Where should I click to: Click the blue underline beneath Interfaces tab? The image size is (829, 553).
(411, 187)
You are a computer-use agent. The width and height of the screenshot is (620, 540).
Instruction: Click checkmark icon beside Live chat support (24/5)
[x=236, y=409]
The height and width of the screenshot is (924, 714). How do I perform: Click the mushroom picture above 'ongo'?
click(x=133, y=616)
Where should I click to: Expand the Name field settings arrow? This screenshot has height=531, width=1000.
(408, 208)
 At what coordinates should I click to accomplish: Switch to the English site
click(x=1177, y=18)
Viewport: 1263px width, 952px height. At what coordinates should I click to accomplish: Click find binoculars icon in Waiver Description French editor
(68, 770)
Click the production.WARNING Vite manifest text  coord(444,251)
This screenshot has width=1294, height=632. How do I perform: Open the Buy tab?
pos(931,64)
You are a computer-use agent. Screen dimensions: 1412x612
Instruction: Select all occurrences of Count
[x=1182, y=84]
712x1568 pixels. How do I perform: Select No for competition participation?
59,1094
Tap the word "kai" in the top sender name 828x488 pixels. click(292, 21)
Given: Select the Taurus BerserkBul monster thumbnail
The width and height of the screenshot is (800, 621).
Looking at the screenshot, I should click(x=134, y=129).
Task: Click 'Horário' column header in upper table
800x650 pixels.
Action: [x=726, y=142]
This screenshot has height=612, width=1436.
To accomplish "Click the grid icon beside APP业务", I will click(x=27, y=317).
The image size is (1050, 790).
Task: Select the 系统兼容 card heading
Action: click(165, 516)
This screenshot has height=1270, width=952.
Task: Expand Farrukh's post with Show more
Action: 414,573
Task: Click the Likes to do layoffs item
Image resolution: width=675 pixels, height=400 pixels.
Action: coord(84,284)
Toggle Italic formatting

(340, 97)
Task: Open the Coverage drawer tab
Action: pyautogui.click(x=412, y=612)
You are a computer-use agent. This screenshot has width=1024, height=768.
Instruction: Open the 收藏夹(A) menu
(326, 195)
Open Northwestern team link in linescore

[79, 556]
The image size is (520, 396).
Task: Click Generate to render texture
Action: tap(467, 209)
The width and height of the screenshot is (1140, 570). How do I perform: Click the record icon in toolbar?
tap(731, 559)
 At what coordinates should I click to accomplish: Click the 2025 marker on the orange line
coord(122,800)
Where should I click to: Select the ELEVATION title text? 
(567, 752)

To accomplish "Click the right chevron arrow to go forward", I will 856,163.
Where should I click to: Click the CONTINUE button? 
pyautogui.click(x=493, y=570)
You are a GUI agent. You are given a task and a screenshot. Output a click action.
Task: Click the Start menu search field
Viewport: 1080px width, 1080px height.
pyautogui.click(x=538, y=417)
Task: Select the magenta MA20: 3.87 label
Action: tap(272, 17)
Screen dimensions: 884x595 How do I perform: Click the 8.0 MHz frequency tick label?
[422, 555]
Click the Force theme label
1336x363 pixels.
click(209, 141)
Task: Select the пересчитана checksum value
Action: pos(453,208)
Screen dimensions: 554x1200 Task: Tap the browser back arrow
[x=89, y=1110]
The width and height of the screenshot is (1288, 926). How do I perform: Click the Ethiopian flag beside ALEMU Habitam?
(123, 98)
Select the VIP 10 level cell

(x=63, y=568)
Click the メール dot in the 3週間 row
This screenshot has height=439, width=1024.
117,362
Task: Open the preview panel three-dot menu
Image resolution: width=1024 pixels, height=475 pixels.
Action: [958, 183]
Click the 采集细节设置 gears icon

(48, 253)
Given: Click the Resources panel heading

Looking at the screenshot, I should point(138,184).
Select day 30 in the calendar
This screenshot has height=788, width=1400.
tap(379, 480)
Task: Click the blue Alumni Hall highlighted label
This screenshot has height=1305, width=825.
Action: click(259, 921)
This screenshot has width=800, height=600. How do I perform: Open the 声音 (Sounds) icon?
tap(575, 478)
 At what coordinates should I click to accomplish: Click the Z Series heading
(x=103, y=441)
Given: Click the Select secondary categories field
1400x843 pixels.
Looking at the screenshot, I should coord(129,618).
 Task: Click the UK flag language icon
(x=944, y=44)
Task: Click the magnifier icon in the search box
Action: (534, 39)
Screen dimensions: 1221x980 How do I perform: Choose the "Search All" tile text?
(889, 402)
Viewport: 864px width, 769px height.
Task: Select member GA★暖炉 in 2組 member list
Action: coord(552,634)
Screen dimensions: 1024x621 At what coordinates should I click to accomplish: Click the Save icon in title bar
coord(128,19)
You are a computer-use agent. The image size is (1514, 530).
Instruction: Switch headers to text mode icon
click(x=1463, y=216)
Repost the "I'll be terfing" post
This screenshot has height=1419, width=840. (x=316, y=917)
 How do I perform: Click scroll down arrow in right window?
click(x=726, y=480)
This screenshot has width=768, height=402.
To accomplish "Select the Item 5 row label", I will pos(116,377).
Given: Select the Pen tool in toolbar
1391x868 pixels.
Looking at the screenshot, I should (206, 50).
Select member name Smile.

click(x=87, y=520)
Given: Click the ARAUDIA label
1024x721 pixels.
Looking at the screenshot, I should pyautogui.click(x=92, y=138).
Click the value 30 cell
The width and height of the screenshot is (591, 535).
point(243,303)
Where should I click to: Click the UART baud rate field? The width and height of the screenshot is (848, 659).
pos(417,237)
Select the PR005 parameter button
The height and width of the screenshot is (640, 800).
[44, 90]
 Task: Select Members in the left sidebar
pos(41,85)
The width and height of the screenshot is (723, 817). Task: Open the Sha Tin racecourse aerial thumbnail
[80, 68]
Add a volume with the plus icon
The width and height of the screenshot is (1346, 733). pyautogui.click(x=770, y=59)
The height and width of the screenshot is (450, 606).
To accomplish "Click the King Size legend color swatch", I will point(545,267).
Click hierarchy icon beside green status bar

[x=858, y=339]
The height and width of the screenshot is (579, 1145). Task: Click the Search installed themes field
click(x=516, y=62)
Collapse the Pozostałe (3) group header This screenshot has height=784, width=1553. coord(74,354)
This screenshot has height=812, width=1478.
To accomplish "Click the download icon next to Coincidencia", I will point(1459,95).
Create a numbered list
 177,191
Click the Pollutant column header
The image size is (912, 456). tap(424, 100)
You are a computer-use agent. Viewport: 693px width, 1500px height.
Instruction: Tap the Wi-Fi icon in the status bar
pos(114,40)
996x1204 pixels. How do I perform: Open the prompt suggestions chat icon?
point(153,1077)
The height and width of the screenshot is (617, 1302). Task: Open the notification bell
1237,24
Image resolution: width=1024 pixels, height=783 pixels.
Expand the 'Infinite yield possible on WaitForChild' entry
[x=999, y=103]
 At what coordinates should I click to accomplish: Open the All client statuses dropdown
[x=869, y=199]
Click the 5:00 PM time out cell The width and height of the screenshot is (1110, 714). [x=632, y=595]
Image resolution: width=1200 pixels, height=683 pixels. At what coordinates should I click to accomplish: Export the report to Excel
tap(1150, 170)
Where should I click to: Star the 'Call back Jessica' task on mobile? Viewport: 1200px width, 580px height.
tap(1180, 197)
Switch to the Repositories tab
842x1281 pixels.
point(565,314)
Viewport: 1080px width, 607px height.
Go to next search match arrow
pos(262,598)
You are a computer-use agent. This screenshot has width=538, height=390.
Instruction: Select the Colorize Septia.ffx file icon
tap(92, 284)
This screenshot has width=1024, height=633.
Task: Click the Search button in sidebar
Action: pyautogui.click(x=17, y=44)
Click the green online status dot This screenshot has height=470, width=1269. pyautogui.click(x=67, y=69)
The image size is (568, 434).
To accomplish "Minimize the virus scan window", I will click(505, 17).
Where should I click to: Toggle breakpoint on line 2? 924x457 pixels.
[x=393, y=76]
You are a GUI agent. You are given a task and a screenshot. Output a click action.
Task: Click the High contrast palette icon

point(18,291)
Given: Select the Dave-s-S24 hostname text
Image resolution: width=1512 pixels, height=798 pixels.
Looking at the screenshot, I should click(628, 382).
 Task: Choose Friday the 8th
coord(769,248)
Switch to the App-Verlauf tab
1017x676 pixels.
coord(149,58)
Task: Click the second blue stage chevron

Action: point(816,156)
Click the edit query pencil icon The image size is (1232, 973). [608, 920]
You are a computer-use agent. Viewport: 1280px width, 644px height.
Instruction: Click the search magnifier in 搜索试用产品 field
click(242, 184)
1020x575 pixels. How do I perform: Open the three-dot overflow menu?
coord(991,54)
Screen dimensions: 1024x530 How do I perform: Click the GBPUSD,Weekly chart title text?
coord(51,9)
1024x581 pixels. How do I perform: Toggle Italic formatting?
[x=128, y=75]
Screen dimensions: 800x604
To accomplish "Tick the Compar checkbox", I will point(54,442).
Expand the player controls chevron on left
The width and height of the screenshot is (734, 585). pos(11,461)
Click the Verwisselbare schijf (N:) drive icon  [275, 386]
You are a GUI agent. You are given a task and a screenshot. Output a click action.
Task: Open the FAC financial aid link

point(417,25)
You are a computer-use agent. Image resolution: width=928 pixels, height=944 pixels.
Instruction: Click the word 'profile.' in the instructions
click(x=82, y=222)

Your instructions: Please copy, exactly and with nothing else, the lines above beginning at the line that has "Switch to the App-Verlauf tab" and ending with the line that has "Screen dimensions: 800x604".

Result for this exercise:
Switch to the App-Verlauf tab
1017x676 pixels.
coord(149,58)
Task: Click the second blue stage chevron

Action: point(816,156)
Click the edit query pencil icon The image size is (1232, 973). [608, 920]
You are a computer-use agent. Viewport: 1280px width, 644px height.
Instruction: Click the search magnifier in 搜索试用产品 field
click(242, 184)
1020x575 pixels. How do I perform: Open the three-dot overflow menu?
coord(991,54)
Screen dimensions: 1024x530 How do I perform: Click the GBPUSD,Weekly chart title text?
coord(51,9)
1024x581 pixels. How do I perform: Toggle Italic formatting?
[x=128, y=75]
Screen dimensions: 800x604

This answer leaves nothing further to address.